=== Brano estratto ===

La sentenza

Omicidio Pergola, ridotta a 23 anni la pena in appello Accolto in tribunale il concordato: per l'imputato Cabras la condanna scende di tre anni rispetto al primo grado. La vittima era stata strangolata in un B&B di Quartucciu nel luglio 2023

La cella di un carcere

La Corte d’Assise d’Appello di Cagliari ha accolto il concordato nel procedimento di secondo grado relativo all’omicidio di Gabriele Pergola, avvenuto a Quartucciu. La decisione comporta la riduzione della pena nei confronti di Gabriele Cabras, che passa da 26 a 23 anni di reclusione.

Il fatto risale all’alba del 31 luglio 2023, quando il commerciante quartese di 43 anni fu trovato senza vita all’interno di una camera del B&B “Corte Cristina”, strangolato. Le indagini dei carabinieri della Compagnia di Quartu Sant’Elena portarono rapidamente all’individuazione e all’arresto del giovane imputato, originario di Sinnai, sorpreso poco dopo mentre si trovava in strada in possesso del denaro sottratto alla vittima.

Il procedimento ha seguito il rito del concordato in appello, con la conseguente rimodulazione della pena rispetto alla sentenza di primo grado. La riduzione è stata formalizzata in aula dalla Corte d’Assise d’Appello.

Alla lettura della decisione si sono registrati momenti di forte tensione emotiva da parte dei familiari della vittima, presenti in aula e assistiti dagli avvocati Mauro Massa e Fausto Argiolas. L’imputato è difeso dall’avvocato Giovanni Cabras.

La vicenda giudiziaria si avvia così verso la definizione del secondo grado, con la conferma della responsabilità penale e la sola rimodulazione del trattamento sanzionatorio.

=== Dati mostrati ===

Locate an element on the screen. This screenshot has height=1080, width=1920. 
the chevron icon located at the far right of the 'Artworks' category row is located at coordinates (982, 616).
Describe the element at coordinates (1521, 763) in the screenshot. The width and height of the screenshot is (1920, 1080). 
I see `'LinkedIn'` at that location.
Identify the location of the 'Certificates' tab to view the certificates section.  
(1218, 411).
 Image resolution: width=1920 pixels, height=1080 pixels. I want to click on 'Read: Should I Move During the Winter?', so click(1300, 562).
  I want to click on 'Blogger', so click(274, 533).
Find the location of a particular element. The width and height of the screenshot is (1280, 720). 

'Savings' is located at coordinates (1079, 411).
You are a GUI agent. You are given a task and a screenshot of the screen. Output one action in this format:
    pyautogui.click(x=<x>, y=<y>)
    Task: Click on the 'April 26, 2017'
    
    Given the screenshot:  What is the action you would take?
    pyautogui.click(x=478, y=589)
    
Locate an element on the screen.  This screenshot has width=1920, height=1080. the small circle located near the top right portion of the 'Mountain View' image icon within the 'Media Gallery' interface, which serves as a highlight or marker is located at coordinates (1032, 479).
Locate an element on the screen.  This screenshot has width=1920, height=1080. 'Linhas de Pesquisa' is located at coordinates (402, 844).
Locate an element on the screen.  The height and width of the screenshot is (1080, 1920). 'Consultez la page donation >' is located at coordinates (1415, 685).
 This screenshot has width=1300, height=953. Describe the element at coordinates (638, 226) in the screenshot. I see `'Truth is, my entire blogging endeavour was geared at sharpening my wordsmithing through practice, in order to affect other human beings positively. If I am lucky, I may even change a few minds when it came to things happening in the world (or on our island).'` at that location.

===

Nel testo sull'omicidio di Gabriele Pergola, in quale B&B fu trovato senza vita il commerciante?

Nel B&B “Corte Cristina” di Quartucciu.